#### [Items from a data source]
# # #
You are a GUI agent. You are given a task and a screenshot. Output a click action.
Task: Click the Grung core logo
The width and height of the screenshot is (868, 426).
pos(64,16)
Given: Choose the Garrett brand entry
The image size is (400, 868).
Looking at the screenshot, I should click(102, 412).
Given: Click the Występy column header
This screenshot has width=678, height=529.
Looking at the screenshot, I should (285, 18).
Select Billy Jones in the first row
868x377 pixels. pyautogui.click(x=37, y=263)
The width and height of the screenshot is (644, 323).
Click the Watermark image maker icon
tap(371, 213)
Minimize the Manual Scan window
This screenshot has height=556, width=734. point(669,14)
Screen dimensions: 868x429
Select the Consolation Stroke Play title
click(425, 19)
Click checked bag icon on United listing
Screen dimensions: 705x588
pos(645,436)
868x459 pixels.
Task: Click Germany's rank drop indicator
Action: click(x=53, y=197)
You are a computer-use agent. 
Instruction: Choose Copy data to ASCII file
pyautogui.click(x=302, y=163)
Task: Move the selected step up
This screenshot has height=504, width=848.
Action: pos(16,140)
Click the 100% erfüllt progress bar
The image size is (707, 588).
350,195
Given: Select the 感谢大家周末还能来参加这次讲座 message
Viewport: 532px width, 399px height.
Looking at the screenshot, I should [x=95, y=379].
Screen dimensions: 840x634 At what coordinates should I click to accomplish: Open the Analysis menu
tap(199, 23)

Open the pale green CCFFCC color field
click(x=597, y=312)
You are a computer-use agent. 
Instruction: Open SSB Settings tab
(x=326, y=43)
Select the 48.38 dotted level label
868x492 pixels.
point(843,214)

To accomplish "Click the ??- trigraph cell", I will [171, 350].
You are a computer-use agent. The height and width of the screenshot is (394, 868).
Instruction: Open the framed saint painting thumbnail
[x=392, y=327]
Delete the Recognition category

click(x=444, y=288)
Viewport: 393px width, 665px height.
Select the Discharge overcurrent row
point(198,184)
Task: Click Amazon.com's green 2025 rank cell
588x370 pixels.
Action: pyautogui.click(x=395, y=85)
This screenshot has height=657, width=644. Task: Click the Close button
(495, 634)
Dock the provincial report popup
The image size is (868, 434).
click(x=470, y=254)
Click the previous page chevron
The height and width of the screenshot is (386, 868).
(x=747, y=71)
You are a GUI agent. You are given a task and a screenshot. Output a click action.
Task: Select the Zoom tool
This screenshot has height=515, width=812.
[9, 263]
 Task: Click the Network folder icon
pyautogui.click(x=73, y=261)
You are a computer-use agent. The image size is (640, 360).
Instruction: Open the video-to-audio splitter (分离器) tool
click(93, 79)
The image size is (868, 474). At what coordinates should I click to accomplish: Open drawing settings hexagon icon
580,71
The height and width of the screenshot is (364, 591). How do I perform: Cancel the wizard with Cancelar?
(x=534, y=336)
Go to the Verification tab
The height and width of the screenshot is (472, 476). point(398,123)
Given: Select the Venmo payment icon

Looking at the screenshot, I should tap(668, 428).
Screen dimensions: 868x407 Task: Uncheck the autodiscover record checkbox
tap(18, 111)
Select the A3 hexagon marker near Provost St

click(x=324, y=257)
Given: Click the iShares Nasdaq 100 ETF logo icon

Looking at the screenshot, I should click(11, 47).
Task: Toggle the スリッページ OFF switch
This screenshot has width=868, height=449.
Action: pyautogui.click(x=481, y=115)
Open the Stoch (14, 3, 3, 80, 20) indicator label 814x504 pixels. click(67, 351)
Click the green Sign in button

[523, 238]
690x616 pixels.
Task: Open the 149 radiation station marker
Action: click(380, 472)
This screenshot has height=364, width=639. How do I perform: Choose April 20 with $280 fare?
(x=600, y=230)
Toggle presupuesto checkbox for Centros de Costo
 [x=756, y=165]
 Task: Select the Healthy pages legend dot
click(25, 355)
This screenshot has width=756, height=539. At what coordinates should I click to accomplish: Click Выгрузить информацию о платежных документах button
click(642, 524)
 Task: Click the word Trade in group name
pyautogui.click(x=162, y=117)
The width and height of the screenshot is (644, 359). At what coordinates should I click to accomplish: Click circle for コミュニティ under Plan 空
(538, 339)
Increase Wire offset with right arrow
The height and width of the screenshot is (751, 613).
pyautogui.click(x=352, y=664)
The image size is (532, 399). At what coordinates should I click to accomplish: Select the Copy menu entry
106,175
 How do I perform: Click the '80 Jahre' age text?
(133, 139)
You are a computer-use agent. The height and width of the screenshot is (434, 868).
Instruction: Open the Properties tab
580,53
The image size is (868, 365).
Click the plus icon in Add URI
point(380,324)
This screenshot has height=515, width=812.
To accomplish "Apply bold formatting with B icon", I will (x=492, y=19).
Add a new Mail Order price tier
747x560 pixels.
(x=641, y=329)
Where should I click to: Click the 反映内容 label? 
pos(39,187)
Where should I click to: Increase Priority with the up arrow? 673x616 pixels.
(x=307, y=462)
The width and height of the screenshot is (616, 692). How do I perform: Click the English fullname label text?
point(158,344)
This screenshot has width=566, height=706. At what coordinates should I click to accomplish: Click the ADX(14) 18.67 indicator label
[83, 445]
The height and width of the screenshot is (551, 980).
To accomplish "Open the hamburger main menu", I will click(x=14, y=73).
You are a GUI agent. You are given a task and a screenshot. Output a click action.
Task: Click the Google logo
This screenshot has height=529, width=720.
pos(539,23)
# # #
#### [Work request]
Your job is to reproduce the data in full, with every line intact.

#### [Output below]
You are a GUI agent. You are given a task and a screenshot. Output a click action.
Task: Click the Grung core logo
The width and height of the screenshot is (868, 426).
pos(64,16)
Given: Choose the Garrett brand entry
The image size is (400, 868).
Looking at the screenshot, I should click(102, 412).
Given: Click the Występy column header
This screenshot has width=678, height=529.
Looking at the screenshot, I should (285, 18).
Select Billy Jones in the first row
868x377 pixels. pyautogui.click(x=37, y=263)
The width and height of the screenshot is (644, 323).
Click the Watermark image maker icon
tap(371, 213)
Minimize the Manual Scan window
This screenshot has height=556, width=734. point(669,14)
Screen dimensions: 868x429
Select the Consolation Stroke Play title
click(425, 19)
Click checked bag icon on United listing
Screen dimensions: 705x588
pos(645,436)
868x459 pixels.
Task: Click Germany's rank drop indicator
Action: click(x=53, y=197)
You are a computer-use agent. 
Instruction: Choose Copy data to ASCII file
pyautogui.click(x=302, y=163)
Task: Move the selected step up
This screenshot has height=504, width=848.
Action: pos(16,140)
Click the 100% erfüllt progress bar
The image size is (707, 588).
350,195
Given: Select the 感谢大家周末还能来参加这次讲座 message
Viewport: 532px width, 399px height.
Looking at the screenshot, I should [x=95, y=379].
Screen dimensions: 840x634 At what coordinates should I click to accomplish: Open the Analysis menu
tap(199, 23)

Open the pale green CCFFCC color field
click(x=597, y=312)
You are a computer-use agent. 
Instruction: Open SSB Settings tab
(x=326, y=43)
Select the 48.38 dotted level label
868x492 pixels.
point(843,214)

To accomplish "Click the ??- trigraph cell", I will [171, 350].
You are a computer-use agent. The height and width of the screenshot is (394, 868).
Instruction: Open the framed saint painting thumbnail
[x=392, y=327]
Delete the Recognition category

click(x=444, y=288)
Viewport: 393px width, 665px height.
Select the Discharge overcurrent row
point(198,184)
Task: Click Amazon.com's green 2025 rank cell
588x370 pixels.
Action: pyautogui.click(x=395, y=85)
This screenshot has height=657, width=644. Task: Click the Close button
(495, 634)
Dock the provincial report popup
The image size is (868, 434).
click(x=470, y=254)
Click the previous page chevron
The height and width of the screenshot is (386, 868).
(x=747, y=71)
You are a GUI agent. You are given a task and a screenshot. Output a click action.
Task: Select the Zoom tool
This screenshot has height=515, width=812.
[9, 263]
 Task: Click the Network folder icon
pyautogui.click(x=73, y=261)
You are a computer-use agent. The image size is (640, 360).
Instruction: Open the video-to-audio splitter (分离器) tool
click(93, 79)
The image size is (868, 474). At what coordinates should I click to accomplish: Open drawing settings hexagon icon
580,71
The height and width of the screenshot is (364, 591). How do I perform: Cancel the wizard with Cancelar?
(x=534, y=336)
Go to the Verification tab
The height and width of the screenshot is (472, 476). point(398,123)
Given: Select the Venmo payment icon

Looking at the screenshot, I should tap(668, 428).
Screen dimensions: 868x407 Task: Uncheck the autodiscover record checkbox
tap(18, 111)
Select the A3 hexagon marker near Provost St

click(x=324, y=257)
Given: Click the iShares Nasdaq 100 ETF logo icon

Looking at the screenshot, I should click(11, 47).
Task: Toggle the スリッページ OFF switch
This screenshot has width=868, height=449.
Action: pyautogui.click(x=481, y=115)
Open the Stoch (14, 3, 3, 80, 20) indicator label 814x504 pixels. click(67, 351)
Click the green Sign in button

[523, 238]
690x616 pixels.
Task: Open the 149 radiation station marker
Action: click(380, 472)
This screenshot has height=364, width=639. How do I perform: Choose April 20 with $280 fare?
(x=600, y=230)
Toggle presupuesto checkbox for Centros de Costo
 [x=756, y=165]
 Task: Select the Healthy pages legend dot
click(25, 355)
This screenshot has width=756, height=539. At what coordinates should I click to accomplish: Click Выгрузить информацию о платежных документах button
click(642, 524)
 Task: Click the word Trade in group name
pyautogui.click(x=162, y=117)
The width and height of the screenshot is (644, 359). At what coordinates should I click to accomplish: Click circle for コミュニティ under Plan 空
(538, 339)
Increase Wire offset with right arrow
The height and width of the screenshot is (751, 613).
pyautogui.click(x=352, y=664)
The image size is (532, 399). At what coordinates should I click to accomplish: Select the Copy menu entry
106,175
 How do I perform: Click the '80 Jahre' age text?
(133, 139)
You are a computer-use agent. The height and width of the screenshot is (434, 868).
Instruction: Open the Properties tab
580,53
The image size is (868, 365).
Click the plus icon in Add URI
point(380,324)
This screenshot has height=515, width=812.
To accomplish "Apply bold formatting with B icon", I will (x=492, y=19).
Add a new Mail Order price tier
747x560 pixels.
(x=641, y=329)
Where should I click to: Click the 反映内容 label? 
pos(39,187)
Where should I click to: Increase Priority with the up arrow? 673x616 pixels.
(x=307, y=462)
The width and height of the screenshot is (616, 692). How do I perform: Click the English fullname label text?
point(158,344)
This screenshot has width=566, height=706. At what coordinates should I click to accomplish: Click the ADX(14) 18.67 indicator label
[83, 445]
The height and width of the screenshot is (551, 980).
To accomplish "Open the hamburger main menu", I will click(x=14, y=73).
You are a GUI agent. You are given a task and a screenshot. Output a click action.
Task: Click the Google logo
This screenshot has height=529, width=720.
pos(539,23)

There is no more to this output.